Work to complete -
a: Copy the passage of the relationship blog text starting at "But I long ago" and ending at "need to know.".
b: Continue the relationship blog text from the point where it stops.

Study text -
-- Opening Marker --

Her behavior tells a different story. We talk either via IM or phone every day and have done so for 3 months. (We live 500 miles apart.) It is rare that we don't spend at least two hours (minimum) per day talking or chatting. In fact I would say the average is more like 3 hours a day. Now here's the interesting part. If I don't get in touch with her within a given 18 hour span, she contacts me, always, even if we've had a bad fight the night before. And (here's the telling part), she says every day, sometimes several times during the day and at night, that she misses me. "If I don't talk to you, I really start to miss you," she explains.

So the point, though, is: She would never say "I need you to talk to every day." But the fact is -- her behavior says -- that she does need to talk to me, regularly, frequently, without fail, every day, or else she starts to pine for me. That, to me, is need, not want.

But I long ago learned not to parse phrases like "I need you" versus "I want you," because eventually the other person's actions will make it clear what the score really is.

Words are cheap. They're overloaded and squishy. Don't rely on them. My advice? Observe your partner's behavior. It will unfailingly tell you what you need to know.

Tuesday, June 30, 2009

How to know if your girl is seeing someone on the side

There may come a time when you suspect something. Maybe you've had a fight. Maybe an old boyfriend is in town. Maybe your love interest has begun acting a little less interested. For whatever reason, you may suspect that she's seeing someone on the sly. (And yes, I'm writing this specifically from the Guy's p.o.v., because I'm a guy, and I've been through this. Ladies reading this may want to stop right now.)

-- Closing Marker --

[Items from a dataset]
-- Opening Marker --

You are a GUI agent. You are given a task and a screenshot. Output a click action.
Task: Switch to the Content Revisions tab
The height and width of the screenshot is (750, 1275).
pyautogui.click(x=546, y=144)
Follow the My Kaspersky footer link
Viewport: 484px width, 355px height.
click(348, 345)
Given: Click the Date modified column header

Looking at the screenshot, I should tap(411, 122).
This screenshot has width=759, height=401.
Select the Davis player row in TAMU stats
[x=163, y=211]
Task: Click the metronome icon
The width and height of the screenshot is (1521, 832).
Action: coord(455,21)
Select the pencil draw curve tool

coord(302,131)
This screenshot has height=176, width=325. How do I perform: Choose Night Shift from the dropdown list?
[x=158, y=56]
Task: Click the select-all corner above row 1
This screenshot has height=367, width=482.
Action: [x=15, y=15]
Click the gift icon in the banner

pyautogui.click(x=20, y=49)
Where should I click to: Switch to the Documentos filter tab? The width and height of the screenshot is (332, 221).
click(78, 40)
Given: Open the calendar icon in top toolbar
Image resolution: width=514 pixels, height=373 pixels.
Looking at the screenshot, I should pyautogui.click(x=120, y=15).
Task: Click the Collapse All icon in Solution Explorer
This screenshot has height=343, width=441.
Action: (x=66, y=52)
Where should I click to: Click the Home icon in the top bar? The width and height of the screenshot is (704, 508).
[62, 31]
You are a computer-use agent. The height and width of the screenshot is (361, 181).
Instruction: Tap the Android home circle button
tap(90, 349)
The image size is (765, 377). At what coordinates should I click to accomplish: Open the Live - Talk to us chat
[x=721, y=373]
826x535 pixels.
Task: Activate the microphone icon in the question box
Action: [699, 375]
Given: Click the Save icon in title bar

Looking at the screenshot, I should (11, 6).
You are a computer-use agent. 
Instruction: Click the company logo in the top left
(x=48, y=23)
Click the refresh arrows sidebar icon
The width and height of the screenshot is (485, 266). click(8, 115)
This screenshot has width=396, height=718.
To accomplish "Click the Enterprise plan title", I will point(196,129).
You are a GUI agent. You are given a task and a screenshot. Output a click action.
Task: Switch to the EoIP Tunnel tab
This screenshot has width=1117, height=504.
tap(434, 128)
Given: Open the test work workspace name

-- Closing Marker --

Task-by-task results -
a:
But I long ago learned not to parse phrases like "I need you" versus "I want you," because eventually the other person's actions will make it clear what the score really is.

Words are cheap. They're overloaded and squishy. Don't rely on them. My advice? Observe your partner's behavior. It will unfailingly tell you what you need to know.

b:
Let's leave aside, for now, the whole debate over whether you should or shouldn't be jealous, should or shouldn't get mad if your lady is seeing someone else, and so on. Those are legit topics for another day. Right now let's concentrate on more practical matters. Let's talk about how you can know whether she's getting a little extra attention on the side.

Obviously, if she's "away" a lot or is ignoring your calls and spending much less time with you, that's a warning sign, but let's take that as a given.

Here are the things that have tipped me off in the past. (Yes, I am talking from actual experience now.)

Look in her car for trinkets, gifts, love offerings of a seemingly trivial nature but that sure as hell didn't come from you.

Look in her car and (if possible) her apartment for custom-burned love-song CDs created by a new "friend." Check her iTunes playlist to see if her musical tastes have suddenly darted off into the weeds. Have her car radio stations changed? Does she listen to different kinds of music now than she liked before? Don't laugh. I've found this to be a very interesting clue as to who's screwing with who.

If you have access to her phone bill, take a look at the incoming and outcoming calls. Are there lots of calls to a new number?

Caller ID on the cell phone -- same thing. Check and see who's been calling who.

The next time you come to her apartment, immediately excuse yourself and head to the bathroom. Is the toilet seat already up?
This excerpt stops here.